Réf. : Cass. civ. 1, 6 mars 2013, n° 11-21.892, FS-P+B+I (N° Lexbase : A0602I98)
Lecture: 13 min
N6711BTQ
Citer l'article
Créer un lien vers ce contenu
par Sophie Deville, Maître de conférences en droit privé, Institut de droit privé EA 1920, Université Toulouse 1 Capitole
le 18 Avril 2013
Les juges d'appel considèrent que l'acte constitue une libéralité entre vifs portant partage anticipé, principalement au motif que les stipulations abritent la volonté des auteurs de se dessaisir actuellement, mais encore de distribuer leurs biens par la composition de six lots, dont l'un opère cession de droits privatifs sur un immeuble moyennant versement d'une soulte chiffrée dans l'acte. Ils poursuivent en énonçant que la clause litigieuse visant les lots constitués de droits indivis s'analyse comme un maintien dans l'indivision dont l'issue dépend, en vertu de l'article 1076, alinéa 2, du Code civil, de la seule volonté des donateurs. De ce fait, elle ne crée pas une situation d'indivision conventionnelle entre les bénéficiaires, qui ne peuvent demander le partage sur le fondement de l'article 1873-3 du Code civil (N° Lexbase : L2079ABM). Un pourvoi est formé devant la Cour de cassation. Il est principalement reproché à la cour d'appel de qualifier l'acte de donation-partage et de refuser, dans le même temps, la demande en partage des biens indivis sur le fondement de la clause visant directement l'article 1076, alinéa 2, du Code civil. La première chambre civile sanctionne l'arrêt d'appel au visa des articles 1075 (N° Lexbase : L1150AB9) et 1076 dans leur rédaction antérieure à celle de la loi du 23 juin 2006 n° 2006-728 (N° Lexbase : L0807HK4), ainsi que de l'article 1873-3 du Code civil (N° Lexbase : L2079ABM). Après avoir énoncé qu'"[...] il n'y a de donation-partage que dans la mesure où l'ascendant effectue une répartition matérielle de ses biens entre ses descendants", les Hauts magistrats refusent à la convention conclue en 1995 cette qualité parce que cinq des six lots formés n'attribuent que des droits indivis aux donataires. L'acte ne peut, dès lors, constituer un partage à leur égard, malgré les termes employés par les parties qui ne lient pas les juges. Par suite, et à défaut de réalisation ultérieure du partage par les ascendants, les cessions réalisées doivent être envisagées comme des libéralités pures et simples. A ce titre, la donation des parcelles abrite une indivision conventionnelle à laquelle il peut être mis fin par les gratifiés.

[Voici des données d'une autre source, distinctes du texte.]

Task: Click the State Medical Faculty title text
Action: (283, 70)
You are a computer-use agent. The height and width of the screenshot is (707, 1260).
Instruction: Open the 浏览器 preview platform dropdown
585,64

On l'aura compris, le succès de la prétention dépend tout entier de l'interprétation de la convention. Cette dernière est, en l'espèce, compliquée par l'existence de la clause relative au maintien dans l'indivision visant l'article 1076, alinéa 2, du Code civil, selon lequel le partage anticipé peut se réaliser en deux temps, à condition que le disposant intervienne à la donation et au partage postérieur. Ceci étant, la solution proposée par la Cour de cassation nous paraît discutable à plusieurs titres. Tout d'abord, elle procède, à notre sens, d'une analyse maladroite de l'opération et notamment de la clause litigieuse. Mais au-delà, elle conduit à revenir sur la notion même de partage anticipé, alors qu'une issue identique aurait, semble-t-il, pu être obtenue sans recours à une disqualification.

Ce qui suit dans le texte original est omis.